(EXERCISE INSTRUCTIONS)
Output the lines from the one containing "The width and" through the one containing "rsi-tick-label: 80.00 is" as a Markdown table with the columns Row and Line, skipping any blank lines.

(EXTRACTED INFORMATION)
((

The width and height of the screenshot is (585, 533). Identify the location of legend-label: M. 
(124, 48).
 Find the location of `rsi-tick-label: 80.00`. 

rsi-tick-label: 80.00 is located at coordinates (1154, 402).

))
((

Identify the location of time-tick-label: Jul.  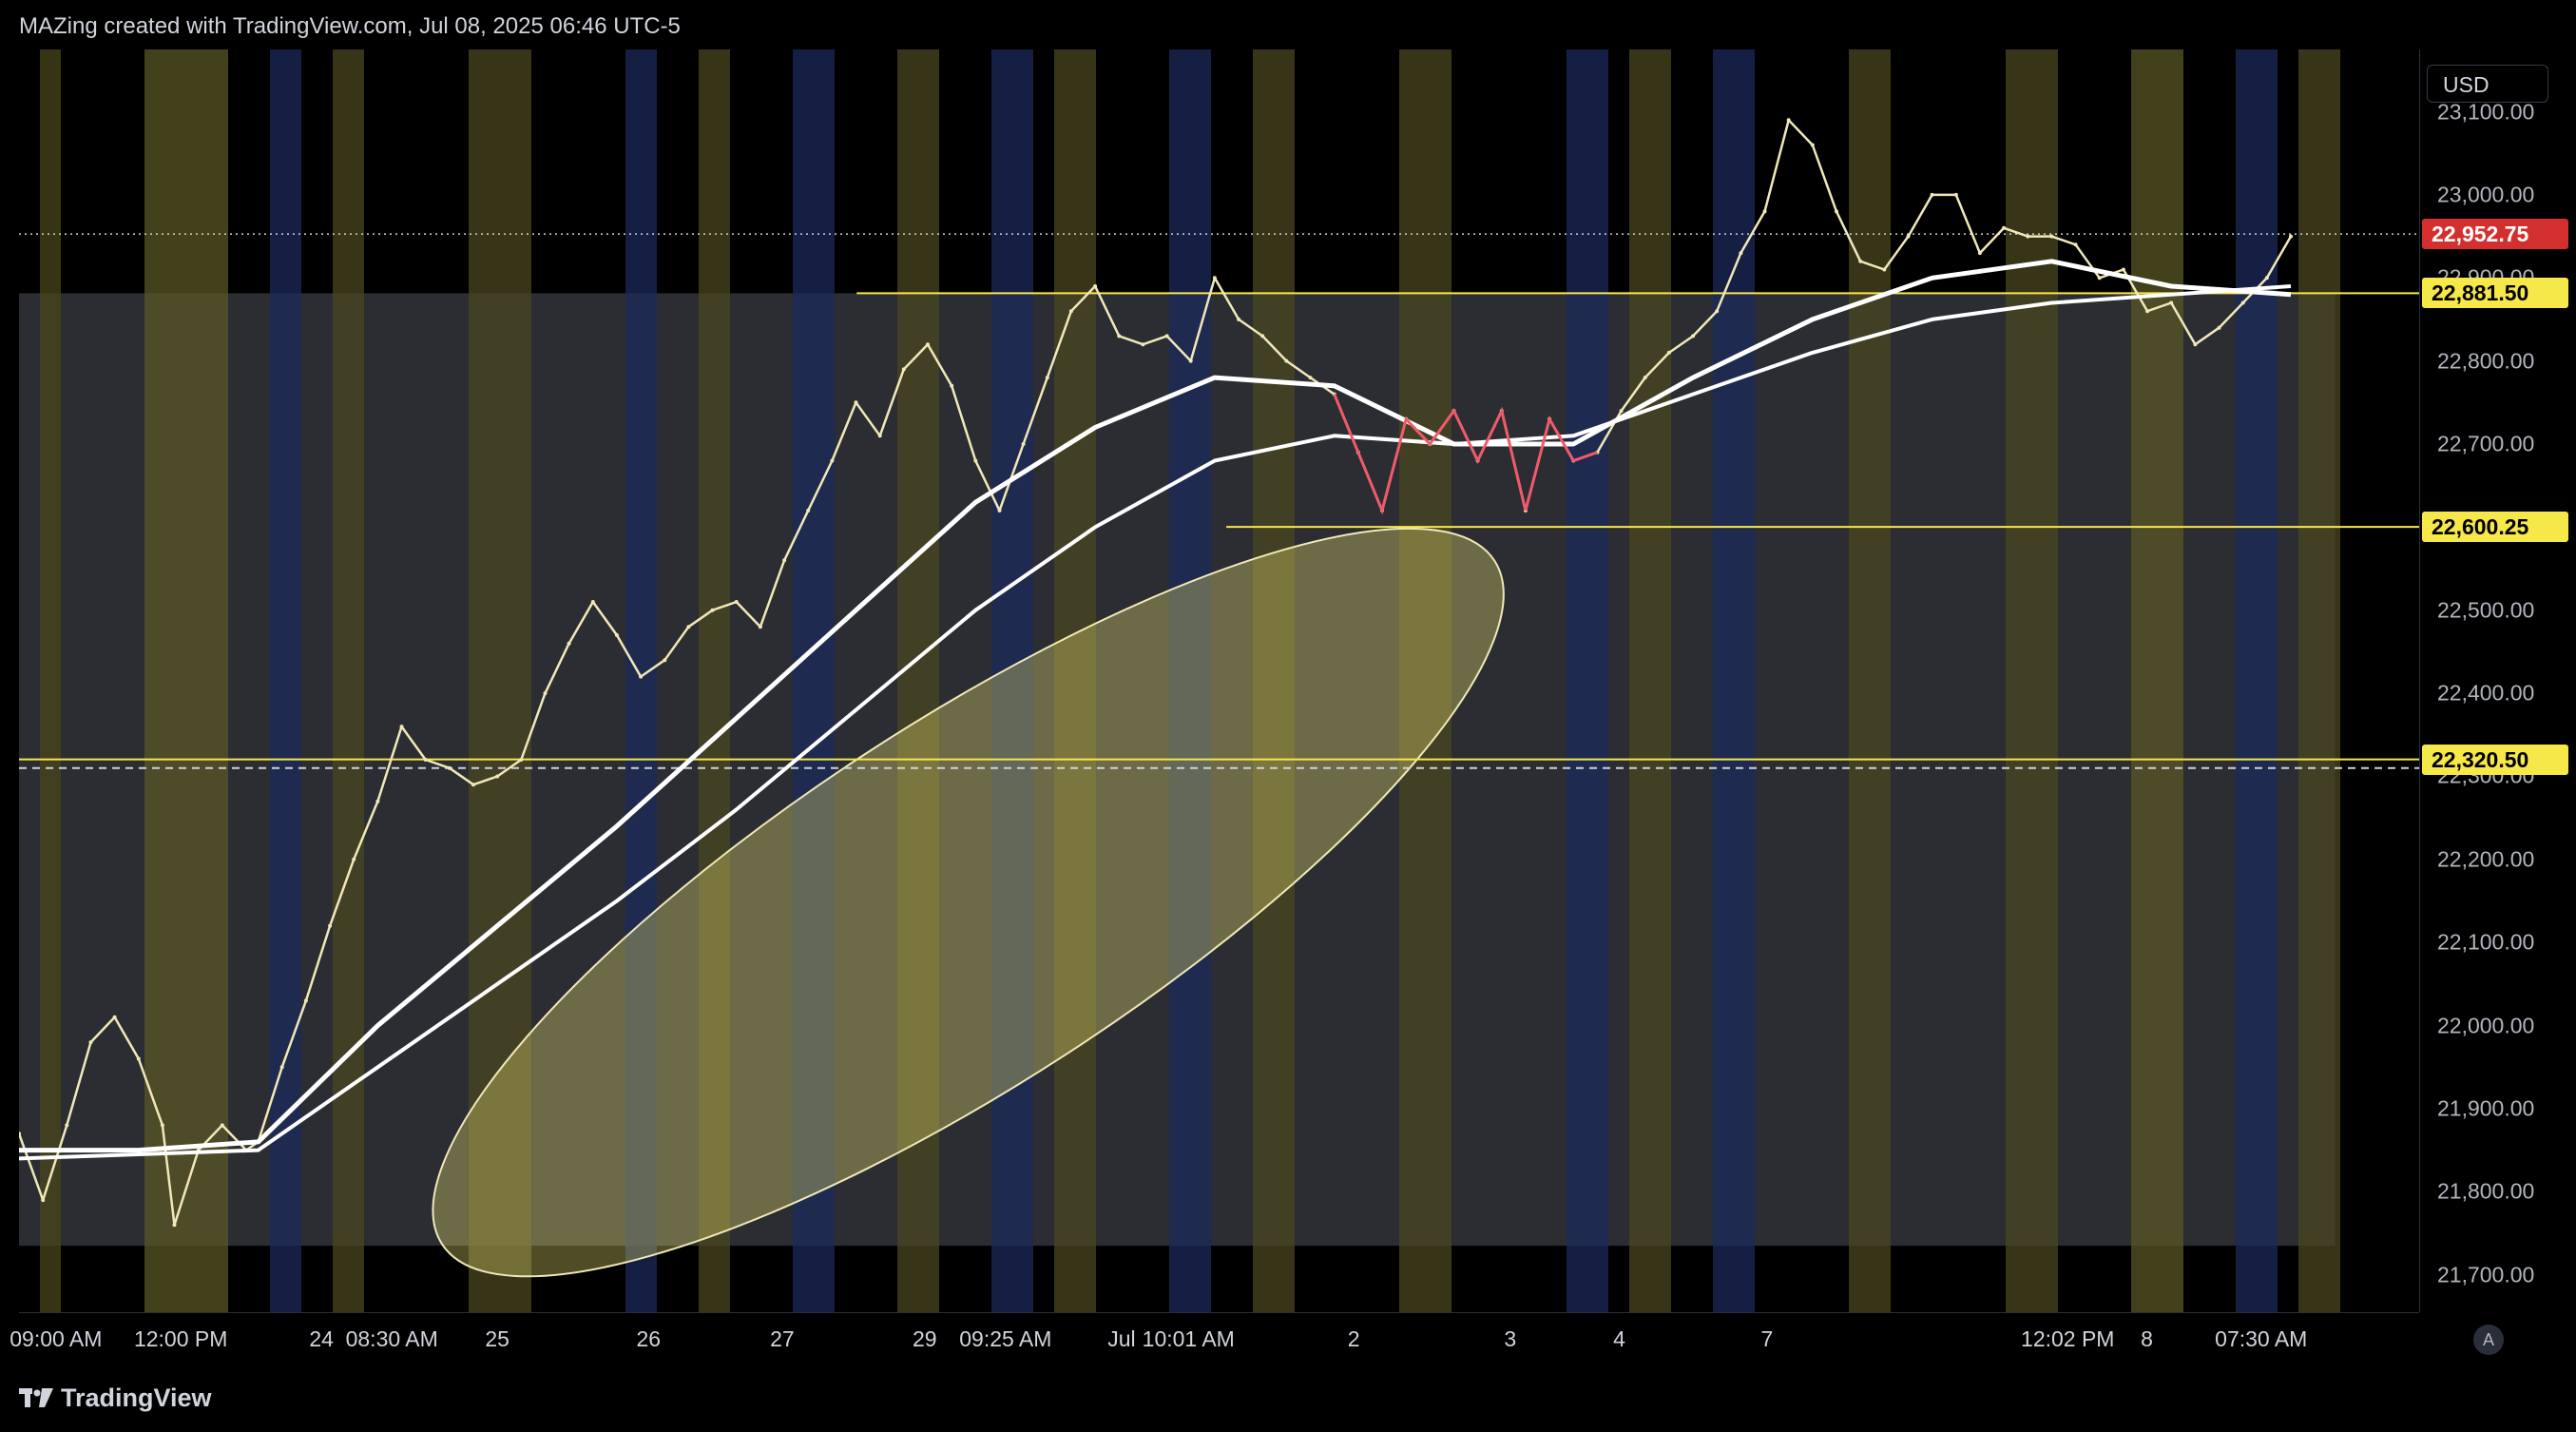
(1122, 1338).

))

(ANSWER BOX)
| Row | Line |
|---|---|
| 1 | The width and height of the screenshot is (585, 533). Identify the location of legend-label: M.  |
| 2 | (124, 48). |
| 3 |  Find the location of `rsi-tick-label: 80.00`.  |
| 4 | rsi-tick-label: 80.00 is located at coordinates (1154, 402). |